La filosofía de Cobain no era nietzscheana (si acaso, schopenhaueriana o camusiana) y él tampoco pretendía, en sus textos, aparentar que entendía o que adaptaba a ningún filósofo en particular. Lo único que Cobain pretendía realmente aparentar era “autenticidad”, esa actitud grunge por antonomasia que, en verdad, debe haber sido muy difícil de constantemente representar. Además de esto, y por descontado, Cobain era un artista descomunal: si la voz de Bowie contiene multitudes, la de Cobain captura solita, en todas sus inflexiones, un momento específico de la historia y lo hace inseparable de esa voz, de manera que, en cierto sentido, contiene un mundo. Su dominio de la guitarra es, también, inusitado, con todo y el error de producción de sonido (un chirrido) que consta, precisamente, en la versión de “The Man Who Sold The World” del Unplugged y que ya es motivo de reverencia de más de una generación que ha adoptado ese disco como suyo, de manera similar a la falla del parlante de la versión live de “No Woman No Cry” de Bob Marley publicada en el Legend (1984), sin la cual ya casi no se puede escuchar ese tema. ¿Qué puedo decir, más allá de que considero que la versión de Nirvana es superior, e incluso altamente superior, a la original, no sólo por mi nostalgia de “nirvanito” que idolatraba a Cobain (o, como lo conocíamos, a “Kurt”) y por el hecho de que él nos haya traducido y abierto a Bowie sino también porque, pese a tratarse, precisamente, del cover, la versión de Nirvana suena más profundamente sentida, más “auténtica” (he ahí la palabreja de nuevo), más… original?
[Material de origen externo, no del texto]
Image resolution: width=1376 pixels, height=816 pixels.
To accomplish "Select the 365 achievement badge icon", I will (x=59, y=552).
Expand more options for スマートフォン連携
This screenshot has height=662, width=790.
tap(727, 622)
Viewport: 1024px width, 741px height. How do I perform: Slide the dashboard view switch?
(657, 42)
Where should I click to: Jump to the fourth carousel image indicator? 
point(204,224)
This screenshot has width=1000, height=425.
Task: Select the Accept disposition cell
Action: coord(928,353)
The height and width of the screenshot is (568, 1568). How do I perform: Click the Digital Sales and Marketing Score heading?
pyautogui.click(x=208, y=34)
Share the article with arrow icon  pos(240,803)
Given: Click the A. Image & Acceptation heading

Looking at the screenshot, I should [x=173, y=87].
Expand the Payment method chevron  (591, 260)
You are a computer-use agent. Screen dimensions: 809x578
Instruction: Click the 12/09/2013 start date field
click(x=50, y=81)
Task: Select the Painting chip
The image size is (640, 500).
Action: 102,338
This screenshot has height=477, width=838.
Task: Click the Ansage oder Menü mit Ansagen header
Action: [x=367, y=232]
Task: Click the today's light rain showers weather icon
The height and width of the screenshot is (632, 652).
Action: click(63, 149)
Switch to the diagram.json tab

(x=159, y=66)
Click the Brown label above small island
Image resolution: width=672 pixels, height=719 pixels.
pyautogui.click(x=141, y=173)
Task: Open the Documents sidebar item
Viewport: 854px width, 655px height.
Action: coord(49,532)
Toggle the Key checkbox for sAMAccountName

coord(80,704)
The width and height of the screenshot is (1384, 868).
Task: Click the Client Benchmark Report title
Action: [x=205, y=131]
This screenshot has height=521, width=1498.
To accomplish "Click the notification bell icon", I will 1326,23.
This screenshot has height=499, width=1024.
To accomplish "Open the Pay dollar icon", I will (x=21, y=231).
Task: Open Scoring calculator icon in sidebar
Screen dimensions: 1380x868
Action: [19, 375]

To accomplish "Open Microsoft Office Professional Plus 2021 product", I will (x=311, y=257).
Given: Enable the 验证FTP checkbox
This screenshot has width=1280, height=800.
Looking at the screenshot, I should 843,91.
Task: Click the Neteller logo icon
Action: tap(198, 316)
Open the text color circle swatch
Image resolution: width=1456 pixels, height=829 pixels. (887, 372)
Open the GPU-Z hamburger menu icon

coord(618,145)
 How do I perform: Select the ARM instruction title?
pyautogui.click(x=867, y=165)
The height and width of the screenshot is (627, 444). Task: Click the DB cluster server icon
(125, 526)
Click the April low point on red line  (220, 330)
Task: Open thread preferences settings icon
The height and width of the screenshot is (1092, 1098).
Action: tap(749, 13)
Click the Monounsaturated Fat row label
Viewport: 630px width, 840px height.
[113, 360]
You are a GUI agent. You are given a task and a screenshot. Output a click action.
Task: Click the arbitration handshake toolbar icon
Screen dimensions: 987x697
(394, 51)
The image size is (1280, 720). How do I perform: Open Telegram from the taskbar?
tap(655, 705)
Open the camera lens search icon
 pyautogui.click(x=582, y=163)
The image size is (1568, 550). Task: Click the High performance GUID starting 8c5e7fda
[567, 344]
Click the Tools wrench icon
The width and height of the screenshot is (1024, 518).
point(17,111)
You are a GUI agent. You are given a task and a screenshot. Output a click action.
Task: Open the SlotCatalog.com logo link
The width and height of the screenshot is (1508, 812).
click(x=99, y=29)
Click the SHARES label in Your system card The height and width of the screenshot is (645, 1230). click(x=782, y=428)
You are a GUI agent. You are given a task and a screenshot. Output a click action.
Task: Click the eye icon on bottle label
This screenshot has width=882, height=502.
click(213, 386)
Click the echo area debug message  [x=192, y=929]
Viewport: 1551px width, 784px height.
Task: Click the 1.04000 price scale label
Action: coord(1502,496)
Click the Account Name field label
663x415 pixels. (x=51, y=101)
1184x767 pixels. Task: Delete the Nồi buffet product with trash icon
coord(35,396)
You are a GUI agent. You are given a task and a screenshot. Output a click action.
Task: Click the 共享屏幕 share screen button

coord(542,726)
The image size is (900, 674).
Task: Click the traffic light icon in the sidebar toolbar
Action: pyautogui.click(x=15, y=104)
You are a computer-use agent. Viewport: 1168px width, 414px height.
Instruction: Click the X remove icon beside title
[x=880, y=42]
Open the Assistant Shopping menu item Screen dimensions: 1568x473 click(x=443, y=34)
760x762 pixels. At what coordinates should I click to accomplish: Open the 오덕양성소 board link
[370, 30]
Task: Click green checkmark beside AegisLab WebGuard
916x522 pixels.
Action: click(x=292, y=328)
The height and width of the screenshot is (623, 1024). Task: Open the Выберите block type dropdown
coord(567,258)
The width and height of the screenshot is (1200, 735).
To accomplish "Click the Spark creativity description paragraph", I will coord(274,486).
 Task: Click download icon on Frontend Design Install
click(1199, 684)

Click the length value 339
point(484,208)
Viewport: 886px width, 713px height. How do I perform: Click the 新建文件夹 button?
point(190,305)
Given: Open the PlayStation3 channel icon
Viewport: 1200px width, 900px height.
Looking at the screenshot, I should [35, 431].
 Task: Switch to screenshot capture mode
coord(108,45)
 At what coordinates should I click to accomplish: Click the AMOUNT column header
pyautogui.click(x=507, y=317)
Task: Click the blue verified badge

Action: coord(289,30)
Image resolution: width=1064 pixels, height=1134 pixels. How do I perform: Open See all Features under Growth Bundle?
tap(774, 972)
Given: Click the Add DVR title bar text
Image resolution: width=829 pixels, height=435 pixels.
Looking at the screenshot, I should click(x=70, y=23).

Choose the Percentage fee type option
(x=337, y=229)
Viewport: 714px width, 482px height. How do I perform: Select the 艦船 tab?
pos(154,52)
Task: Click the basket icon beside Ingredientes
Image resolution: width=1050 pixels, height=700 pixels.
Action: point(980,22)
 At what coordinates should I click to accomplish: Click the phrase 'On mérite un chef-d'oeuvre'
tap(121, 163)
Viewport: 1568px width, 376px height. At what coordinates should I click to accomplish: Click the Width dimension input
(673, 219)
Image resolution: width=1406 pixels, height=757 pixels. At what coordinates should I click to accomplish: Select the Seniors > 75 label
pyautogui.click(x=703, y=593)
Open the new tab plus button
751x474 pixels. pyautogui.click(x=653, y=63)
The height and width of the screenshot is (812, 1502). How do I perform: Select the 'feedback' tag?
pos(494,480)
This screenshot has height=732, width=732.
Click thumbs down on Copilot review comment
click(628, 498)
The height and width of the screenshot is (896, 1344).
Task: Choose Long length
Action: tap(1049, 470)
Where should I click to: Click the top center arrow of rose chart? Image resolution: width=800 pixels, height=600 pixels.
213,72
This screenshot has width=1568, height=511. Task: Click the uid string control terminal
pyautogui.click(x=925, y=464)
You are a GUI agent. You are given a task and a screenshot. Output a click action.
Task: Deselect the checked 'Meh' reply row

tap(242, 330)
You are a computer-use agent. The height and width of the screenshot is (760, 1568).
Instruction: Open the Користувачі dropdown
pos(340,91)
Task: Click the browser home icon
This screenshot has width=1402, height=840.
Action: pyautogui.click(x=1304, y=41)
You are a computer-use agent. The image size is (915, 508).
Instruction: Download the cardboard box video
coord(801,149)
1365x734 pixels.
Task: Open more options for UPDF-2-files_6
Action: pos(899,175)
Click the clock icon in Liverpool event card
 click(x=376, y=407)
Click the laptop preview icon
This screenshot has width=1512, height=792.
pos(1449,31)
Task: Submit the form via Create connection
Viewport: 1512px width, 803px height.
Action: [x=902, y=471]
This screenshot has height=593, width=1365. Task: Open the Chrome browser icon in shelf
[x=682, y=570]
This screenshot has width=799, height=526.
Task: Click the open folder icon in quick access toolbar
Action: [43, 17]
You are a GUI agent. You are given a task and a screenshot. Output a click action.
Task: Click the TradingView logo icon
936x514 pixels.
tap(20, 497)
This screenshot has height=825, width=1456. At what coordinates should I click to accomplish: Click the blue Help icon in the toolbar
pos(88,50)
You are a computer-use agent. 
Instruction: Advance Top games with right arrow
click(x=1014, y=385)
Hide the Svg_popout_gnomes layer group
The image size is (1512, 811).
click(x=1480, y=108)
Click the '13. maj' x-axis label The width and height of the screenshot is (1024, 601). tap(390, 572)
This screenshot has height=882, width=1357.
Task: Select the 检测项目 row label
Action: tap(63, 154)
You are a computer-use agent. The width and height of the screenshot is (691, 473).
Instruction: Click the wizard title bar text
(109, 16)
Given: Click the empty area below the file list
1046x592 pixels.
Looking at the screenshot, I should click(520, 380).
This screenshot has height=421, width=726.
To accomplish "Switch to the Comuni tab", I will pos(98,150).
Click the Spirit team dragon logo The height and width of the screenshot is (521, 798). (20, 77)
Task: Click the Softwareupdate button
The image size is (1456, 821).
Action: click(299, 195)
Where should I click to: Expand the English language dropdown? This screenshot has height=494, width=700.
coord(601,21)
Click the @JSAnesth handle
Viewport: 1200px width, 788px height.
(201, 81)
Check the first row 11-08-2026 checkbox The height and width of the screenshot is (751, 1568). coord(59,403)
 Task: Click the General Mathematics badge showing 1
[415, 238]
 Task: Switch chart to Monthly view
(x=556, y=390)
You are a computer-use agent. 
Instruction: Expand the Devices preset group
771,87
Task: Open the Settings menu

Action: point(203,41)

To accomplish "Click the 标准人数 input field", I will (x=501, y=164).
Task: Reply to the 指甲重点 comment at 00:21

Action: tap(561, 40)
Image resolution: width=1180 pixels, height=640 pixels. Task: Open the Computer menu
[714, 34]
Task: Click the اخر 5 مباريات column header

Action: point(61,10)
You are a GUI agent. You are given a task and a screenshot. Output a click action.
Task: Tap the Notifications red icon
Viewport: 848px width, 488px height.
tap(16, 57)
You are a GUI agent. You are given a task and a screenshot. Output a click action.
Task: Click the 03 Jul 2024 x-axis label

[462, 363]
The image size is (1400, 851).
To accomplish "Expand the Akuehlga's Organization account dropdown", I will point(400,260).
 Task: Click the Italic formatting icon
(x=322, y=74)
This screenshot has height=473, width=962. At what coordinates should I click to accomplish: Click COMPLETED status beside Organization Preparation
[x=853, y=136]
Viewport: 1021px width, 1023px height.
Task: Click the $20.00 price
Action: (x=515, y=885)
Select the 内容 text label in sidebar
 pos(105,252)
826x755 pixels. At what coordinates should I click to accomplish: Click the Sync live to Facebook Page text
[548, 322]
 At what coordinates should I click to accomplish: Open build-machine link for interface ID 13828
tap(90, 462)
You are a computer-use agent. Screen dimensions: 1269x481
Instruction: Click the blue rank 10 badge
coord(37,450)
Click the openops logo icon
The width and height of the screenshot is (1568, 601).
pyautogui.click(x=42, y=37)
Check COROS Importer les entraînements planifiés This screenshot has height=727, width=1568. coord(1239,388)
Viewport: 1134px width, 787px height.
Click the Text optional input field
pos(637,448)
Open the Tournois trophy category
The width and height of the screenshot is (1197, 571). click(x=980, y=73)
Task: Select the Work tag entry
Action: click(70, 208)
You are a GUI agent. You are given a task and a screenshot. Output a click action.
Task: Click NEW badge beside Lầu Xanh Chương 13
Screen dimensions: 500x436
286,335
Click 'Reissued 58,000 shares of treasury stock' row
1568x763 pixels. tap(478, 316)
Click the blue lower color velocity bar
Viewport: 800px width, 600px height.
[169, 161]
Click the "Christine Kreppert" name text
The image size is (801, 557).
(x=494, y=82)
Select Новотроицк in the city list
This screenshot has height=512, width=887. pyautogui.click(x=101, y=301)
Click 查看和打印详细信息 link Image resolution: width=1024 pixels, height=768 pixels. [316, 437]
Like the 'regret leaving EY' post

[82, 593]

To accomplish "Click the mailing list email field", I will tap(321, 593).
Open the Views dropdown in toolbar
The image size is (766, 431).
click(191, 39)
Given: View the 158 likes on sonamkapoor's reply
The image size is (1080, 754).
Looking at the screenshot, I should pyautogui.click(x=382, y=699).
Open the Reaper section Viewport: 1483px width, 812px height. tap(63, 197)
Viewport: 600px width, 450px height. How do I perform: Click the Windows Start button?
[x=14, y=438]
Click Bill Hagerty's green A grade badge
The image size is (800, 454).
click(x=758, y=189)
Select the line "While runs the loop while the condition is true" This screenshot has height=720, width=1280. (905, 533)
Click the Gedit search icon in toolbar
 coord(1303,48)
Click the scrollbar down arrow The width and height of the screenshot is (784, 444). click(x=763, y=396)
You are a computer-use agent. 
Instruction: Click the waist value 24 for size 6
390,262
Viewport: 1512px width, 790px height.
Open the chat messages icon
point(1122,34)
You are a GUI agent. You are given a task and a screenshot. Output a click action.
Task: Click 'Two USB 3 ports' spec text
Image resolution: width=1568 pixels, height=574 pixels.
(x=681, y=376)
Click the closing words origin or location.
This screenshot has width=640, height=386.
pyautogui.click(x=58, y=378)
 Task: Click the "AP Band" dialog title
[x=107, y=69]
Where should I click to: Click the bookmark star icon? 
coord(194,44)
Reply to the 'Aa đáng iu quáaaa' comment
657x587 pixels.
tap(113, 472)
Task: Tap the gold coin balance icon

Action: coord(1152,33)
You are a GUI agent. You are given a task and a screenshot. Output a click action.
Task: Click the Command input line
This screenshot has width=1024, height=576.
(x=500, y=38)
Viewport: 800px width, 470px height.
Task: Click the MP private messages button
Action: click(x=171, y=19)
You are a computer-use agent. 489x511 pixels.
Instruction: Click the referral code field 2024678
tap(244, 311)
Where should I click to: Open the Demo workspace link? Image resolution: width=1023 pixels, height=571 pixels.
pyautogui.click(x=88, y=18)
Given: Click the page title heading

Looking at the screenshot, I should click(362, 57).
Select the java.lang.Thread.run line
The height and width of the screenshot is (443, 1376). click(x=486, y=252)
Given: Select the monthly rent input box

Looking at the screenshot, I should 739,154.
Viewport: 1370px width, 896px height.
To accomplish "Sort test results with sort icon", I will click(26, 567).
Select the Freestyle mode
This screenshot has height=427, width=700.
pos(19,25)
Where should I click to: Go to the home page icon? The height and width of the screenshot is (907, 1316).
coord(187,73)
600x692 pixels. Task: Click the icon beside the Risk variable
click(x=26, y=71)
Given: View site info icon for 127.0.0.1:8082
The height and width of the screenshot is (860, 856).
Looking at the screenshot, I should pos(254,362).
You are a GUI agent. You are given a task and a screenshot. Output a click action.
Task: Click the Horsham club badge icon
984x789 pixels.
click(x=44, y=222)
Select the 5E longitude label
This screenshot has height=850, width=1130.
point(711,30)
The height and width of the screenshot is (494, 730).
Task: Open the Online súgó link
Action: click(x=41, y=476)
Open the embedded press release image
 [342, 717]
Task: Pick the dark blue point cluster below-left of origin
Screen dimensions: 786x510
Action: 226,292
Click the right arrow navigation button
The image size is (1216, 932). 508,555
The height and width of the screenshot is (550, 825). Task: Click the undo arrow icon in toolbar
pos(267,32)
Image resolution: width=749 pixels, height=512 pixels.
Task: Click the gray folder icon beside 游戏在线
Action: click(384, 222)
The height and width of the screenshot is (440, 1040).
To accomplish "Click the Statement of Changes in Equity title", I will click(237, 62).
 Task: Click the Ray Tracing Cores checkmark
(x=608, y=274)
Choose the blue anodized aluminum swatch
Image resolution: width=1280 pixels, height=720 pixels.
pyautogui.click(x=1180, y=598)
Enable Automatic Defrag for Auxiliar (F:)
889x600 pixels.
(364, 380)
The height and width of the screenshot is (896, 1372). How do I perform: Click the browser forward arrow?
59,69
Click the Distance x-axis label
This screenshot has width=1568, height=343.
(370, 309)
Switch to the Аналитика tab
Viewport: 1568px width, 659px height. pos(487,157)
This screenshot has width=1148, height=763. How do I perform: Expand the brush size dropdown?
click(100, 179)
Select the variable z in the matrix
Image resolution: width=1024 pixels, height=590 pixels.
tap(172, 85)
Hemos dicho que Cobain no pretendía referir a ningún filósofo en particular: a regañadientes, más bien, él se convirtió en un filósofo sui géneris de su generación (ríos de tinta se han derramado para asociar ese rol no deseado de portavoz generacional con su suicidio) que logró resumir en un solo verso visionario de “Smells Like Teen Spirit”, por ejemplo, una situación demográfica y cultural que hasta la fecha reverbera en el mundo occidental y tiene, incluso, mayor pertinencia hoy que hace 25 años: “Here we are now / entertain us”. Después del paso fugaz de Kurt Cobain por el mundo de la música y del arte en general, Bowie siguió entreteniéndonos, y haciéndonos reflexionar, durante 22 largos años. Y que nos hayamos dado cuenta de eso y le hayamos dado otra oportunidad, en alguna medida, se lo debemos a Nirvana. ¡Gracias, Kurt!